» AIM OF THE TASK: Each record must be reproduced exactly as it is shown.

» DATASET EXCERPTS:
################

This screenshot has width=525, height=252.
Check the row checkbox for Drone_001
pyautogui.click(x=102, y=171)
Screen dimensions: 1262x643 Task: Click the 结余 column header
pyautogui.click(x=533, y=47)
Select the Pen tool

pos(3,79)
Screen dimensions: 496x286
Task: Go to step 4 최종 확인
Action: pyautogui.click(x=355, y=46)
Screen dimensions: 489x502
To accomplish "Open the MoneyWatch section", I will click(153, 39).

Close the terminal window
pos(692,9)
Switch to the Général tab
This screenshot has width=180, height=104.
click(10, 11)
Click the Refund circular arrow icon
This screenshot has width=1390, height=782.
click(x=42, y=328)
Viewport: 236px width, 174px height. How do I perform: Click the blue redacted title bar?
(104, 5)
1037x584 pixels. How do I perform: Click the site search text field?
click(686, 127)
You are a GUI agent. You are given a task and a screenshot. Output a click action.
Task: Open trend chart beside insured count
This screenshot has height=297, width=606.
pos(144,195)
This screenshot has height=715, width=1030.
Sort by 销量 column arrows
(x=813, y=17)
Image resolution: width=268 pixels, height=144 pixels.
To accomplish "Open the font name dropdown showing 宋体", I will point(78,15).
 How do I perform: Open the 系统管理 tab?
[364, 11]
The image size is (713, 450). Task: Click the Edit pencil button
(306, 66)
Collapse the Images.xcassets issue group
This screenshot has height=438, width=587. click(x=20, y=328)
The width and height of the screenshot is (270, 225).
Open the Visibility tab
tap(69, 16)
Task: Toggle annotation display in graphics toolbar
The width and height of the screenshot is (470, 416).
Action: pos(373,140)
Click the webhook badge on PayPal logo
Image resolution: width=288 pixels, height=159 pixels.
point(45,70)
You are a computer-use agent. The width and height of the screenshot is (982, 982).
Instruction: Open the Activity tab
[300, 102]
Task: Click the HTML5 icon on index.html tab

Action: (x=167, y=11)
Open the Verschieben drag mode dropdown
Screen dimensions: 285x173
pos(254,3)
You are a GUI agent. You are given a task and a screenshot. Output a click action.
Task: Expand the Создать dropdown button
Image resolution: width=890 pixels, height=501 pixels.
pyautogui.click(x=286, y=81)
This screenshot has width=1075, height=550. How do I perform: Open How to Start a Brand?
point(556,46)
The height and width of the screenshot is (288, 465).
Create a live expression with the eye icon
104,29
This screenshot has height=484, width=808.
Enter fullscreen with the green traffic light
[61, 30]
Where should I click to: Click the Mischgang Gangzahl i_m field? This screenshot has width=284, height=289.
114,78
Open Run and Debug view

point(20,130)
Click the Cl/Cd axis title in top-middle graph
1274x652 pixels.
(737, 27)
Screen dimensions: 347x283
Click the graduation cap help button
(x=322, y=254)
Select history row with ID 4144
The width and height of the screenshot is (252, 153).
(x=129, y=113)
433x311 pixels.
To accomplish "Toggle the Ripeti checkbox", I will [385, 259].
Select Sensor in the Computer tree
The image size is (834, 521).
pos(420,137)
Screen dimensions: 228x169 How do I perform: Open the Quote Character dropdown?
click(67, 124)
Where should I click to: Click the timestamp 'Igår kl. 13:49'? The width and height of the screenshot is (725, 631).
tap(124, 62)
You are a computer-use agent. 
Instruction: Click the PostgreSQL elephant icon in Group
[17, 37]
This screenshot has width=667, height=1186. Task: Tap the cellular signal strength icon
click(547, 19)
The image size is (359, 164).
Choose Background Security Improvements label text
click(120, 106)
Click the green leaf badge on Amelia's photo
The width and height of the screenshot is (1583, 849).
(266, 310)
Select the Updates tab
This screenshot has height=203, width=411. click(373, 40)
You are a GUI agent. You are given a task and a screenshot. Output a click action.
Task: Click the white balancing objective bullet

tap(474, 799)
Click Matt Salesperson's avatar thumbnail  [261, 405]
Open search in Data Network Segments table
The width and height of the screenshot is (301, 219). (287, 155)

################

» SOLUTION:
This screenshot has width=525, height=252.
Check the row checkbox for Drone_001
pyautogui.click(x=102, y=171)
Screen dimensions: 1262x643 Task: Click the 结余 column header
pyautogui.click(x=533, y=47)
Select the Pen tool

pos(3,79)
Screen dimensions: 496x286
Task: Go to step 4 최종 확인
Action: pyautogui.click(x=355, y=46)
Screen dimensions: 489x502
To accomplish "Open the MoneyWatch section", I will click(153, 39).

Close the terminal window
pos(692,9)
Switch to the Général tab
This screenshot has width=180, height=104.
click(10, 11)
Click the Refund circular arrow icon
This screenshot has width=1390, height=782.
click(x=42, y=328)
Viewport: 236px width, 174px height. How do I perform: Click the blue redacted title bar?
(104, 5)
1037x584 pixels. How do I perform: Click the site search text field?
click(686, 127)
You are a GUI agent. You are given a task and a screenshot. Output a click action.
Task: Open trend chart beside insured count
This screenshot has height=297, width=606.
pos(144,195)
This screenshot has height=715, width=1030.
Sort by 销量 column arrows
(x=813, y=17)
Image resolution: width=268 pixels, height=144 pixels.
To accomplish "Open the font name dropdown showing 宋体", I will point(78,15).
 How do I perform: Open the 系统管理 tab?
[364, 11]
The image size is (713, 450). Task: Click the Edit pencil button
(306, 66)
Collapse the Images.xcassets issue group
This screenshot has height=438, width=587. click(x=20, y=328)
The width and height of the screenshot is (270, 225).
Open the Visibility tab
tap(69, 16)
Task: Toggle annotation display in graphics toolbar
The width and height of the screenshot is (470, 416).
Action: pos(373,140)
Click the webhook badge on PayPal logo
Image resolution: width=288 pixels, height=159 pixels.
point(45,70)
You are a computer-use agent. The width and height of the screenshot is (982, 982).
Instruction: Open the Activity tab
[300, 102]
Task: Click the HTML5 icon on index.html tab

Action: (x=167, y=11)
Open the Verschieben drag mode dropdown
Screen dimensions: 285x173
pos(254,3)
You are a GUI agent. You are given a task and a screenshot. Output a click action.
Task: Expand the Создать dropdown button
Image resolution: width=890 pixels, height=501 pixels.
pyautogui.click(x=286, y=81)
This screenshot has width=1075, height=550. How do I perform: Open How to Start a Brand?
point(556,46)
The height and width of the screenshot is (288, 465).
Create a live expression with the eye icon
104,29
This screenshot has height=484, width=808.
Enter fullscreen with the green traffic light
[61, 30]
Where should I click to: Click the Mischgang Gangzahl i_m field? This screenshot has width=284, height=289.
114,78
Open Run and Debug view

point(20,130)
Click the Cl/Cd axis title in top-middle graph
1274x652 pixels.
(737, 27)
Screen dimensions: 347x283
Click the graduation cap help button
(x=322, y=254)
Select history row with ID 4144
The width and height of the screenshot is (252, 153).
(x=129, y=113)
433x311 pixels.
To accomplish "Toggle the Ripeti checkbox", I will [385, 259].
Select Sensor in the Computer tree
The image size is (834, 521).
pos(420,137)
Screen dimensions: 228x169 How do I perform: Open the Quote Character dropdown?
click(67, 124)
Where should I click to: Click the timestamp 'Igår kl. 13:49'? The width and height of the screenshot is (725, 631).
tap(124, 62)
You are a computer-use agent. 
Instruction: Click the PostgreSQL elephant icon in Group
[17, 37]
This screenshot has width=667, height=1186. Task: Tap the cellular signal strength icon
click(547, 19)
The image size is (359, 164).
Choose Background Security Improvements label text
click(120, 106)
Click the green leaf badge on Amelia's photo
The width and height of the screenshot is (1583, 849).
(266, 310)
Select the Updates tab
This screenshot has height=203, width=411. click(373, 40)
You are a GUI agent. You are given a task and a screenshot. Output a click action.
Task: Click the white balancing objective bullet

tap(474, 799)
Click Matt Salesperson's avatar thumbnail  [261, 405]
Open search in Data Network Segments table
The width and height of the screenshot is (301, 219). (287, 155)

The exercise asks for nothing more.